Work required:
Exactly as they stand, set down all of the records again.

Exercise materials:

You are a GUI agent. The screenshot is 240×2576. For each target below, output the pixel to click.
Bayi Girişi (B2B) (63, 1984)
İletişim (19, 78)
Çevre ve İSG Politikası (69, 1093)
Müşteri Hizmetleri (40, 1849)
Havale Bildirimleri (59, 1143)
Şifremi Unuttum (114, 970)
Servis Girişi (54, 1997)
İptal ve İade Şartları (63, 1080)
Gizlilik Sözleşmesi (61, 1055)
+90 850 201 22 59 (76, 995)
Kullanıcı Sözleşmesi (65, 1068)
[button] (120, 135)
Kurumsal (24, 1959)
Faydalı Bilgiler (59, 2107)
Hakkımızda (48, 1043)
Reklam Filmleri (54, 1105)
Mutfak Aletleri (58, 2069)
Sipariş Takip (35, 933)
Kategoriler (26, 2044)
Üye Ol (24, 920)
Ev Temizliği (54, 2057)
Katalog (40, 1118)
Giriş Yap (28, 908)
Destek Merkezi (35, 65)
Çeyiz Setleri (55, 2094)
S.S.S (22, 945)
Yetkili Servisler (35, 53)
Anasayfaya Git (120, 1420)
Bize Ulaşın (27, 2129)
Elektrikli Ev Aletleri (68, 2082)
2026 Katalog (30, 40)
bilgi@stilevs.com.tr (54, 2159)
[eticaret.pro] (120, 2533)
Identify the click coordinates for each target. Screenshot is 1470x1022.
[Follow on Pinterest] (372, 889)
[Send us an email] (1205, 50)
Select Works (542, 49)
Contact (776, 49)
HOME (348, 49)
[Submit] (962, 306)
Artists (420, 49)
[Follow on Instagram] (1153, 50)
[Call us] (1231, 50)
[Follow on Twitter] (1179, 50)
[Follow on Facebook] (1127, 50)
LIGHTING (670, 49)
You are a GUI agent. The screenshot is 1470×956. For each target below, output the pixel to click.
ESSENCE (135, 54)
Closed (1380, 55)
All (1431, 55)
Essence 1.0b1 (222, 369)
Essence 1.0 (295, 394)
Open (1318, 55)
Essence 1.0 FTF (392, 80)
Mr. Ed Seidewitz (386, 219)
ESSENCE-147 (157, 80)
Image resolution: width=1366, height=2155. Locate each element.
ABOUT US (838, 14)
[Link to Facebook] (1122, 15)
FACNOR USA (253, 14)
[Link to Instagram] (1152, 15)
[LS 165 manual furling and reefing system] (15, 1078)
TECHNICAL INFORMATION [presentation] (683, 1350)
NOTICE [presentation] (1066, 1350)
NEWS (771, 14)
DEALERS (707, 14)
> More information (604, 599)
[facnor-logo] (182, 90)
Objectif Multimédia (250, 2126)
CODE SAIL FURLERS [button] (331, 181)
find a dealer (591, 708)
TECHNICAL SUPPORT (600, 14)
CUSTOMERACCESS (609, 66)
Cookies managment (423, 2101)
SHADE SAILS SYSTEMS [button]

Reply:
You are a GUI agent. The screenshot is 240×2576. For each target below, output the pixel to click.
Bayi Girişi (B2B) (63, 1984)
İletişim (19, 78)
Çevre ve İSG Politikası (69, 1093)
Müşteri Hizmetleri (40, 1849)
Havale Bildirimleri (59, 1143)
Şifremi Unuttum (114, 970)
Servis Girişi (54, 1997)
İptal ve İade Şartları (63, 1080)
Gizlilik Sözleşmesi (61, 1055)
+90 850 201 22 59 (76, 995)
Kullanıcı Sözleşmesi (65, 1068)
[button] (120, 135)
Kurumsal (24, 1959)
Faydalı Bilgiler (59, 2107)
Hakkımızda (48, 1043)
Reklam Filmleri (54, 1105)
Mutfak Aletleri (58, 2069)
Sipariş Takip (35, 933)
Kategoriler (26, 2044)
Üye Ol (24, 920)
Ev Temizliği (54, 2057)
Katalog (40, 1118)
Giriş Yap (28, 908)
Destek Merkezi (35, 65)
Çeyiz Setleri (55, 2094)
S.S.S (22, 945)
Yetkili Servisler (35, 53)
Anasayfaya Git (120, 1420)
Bize Ulaşın (27, 2129)
Elektrikli Ev Aletleri (68, 2082)
2026 Katalog (30, 40)
bilgi@stilevs.com.tr (54, 2159)
[eticaret.pro] (120, 2533)
Identify the click coordinates for each target. Screenshot is 1470x1022.
[Follow on Pinterest] (372, 889)
[Send us an email] (1205, 50)
Select Works (542, 49)
Contact (776, 49)
HOME (348, 49)
[Submit] (962, 306)
Artists (420, 49)
[Follow on Instagram] (1153, 50)
[Call us] (1231, 50)
[Follow on Twitter] (1179, 50)
[Follow on Facebook] (1127, 50)
LIGHTING (670, 49)
You are a GUI agent. The screenshot is 1470×956. For each target below, output the pixel to click.
ESSENCE (135, 54)
Closed (1380, 55)
All (1431, 55)
Essence 1.0b1 (222, 369)
Essence 1.0 (295, 394)
Open (1318, 55)
Essence 1.0 FTF (392, 80)
Mr. Ed Seidewitz (386, 219)
ESSENCE-147 (157, 80)
Image resolution: width=1366, height=2155. Locate each element.
ABOUT US (838, 14)
[Link to Facebook] (1122, 15)
FACNOR USA (253, 14)
[Link to Instagram] (1152, 15)
[LS 165 manual furling and reefing system] (15, 1078)
TECHNICAL INFORMATION [presentation] (683, 1350)
NOTICE [presentation] (1066, 1350)
NEWS (771, 14)
DEALERS (707, 14)
> More information (604, 599)
[facnor-logo] (182, 90)
Objectif Multimédia (250, 2126)
CODE SAIL FURLERS [button] (331, 181)
find a dealer (591, 708)
TECHNICAL SUPPORT (600, 14)
CUSTOMERACCESS (609, 66)
Cookies managment (423, 2101)
SHADE SAILS SYSTEMS [button]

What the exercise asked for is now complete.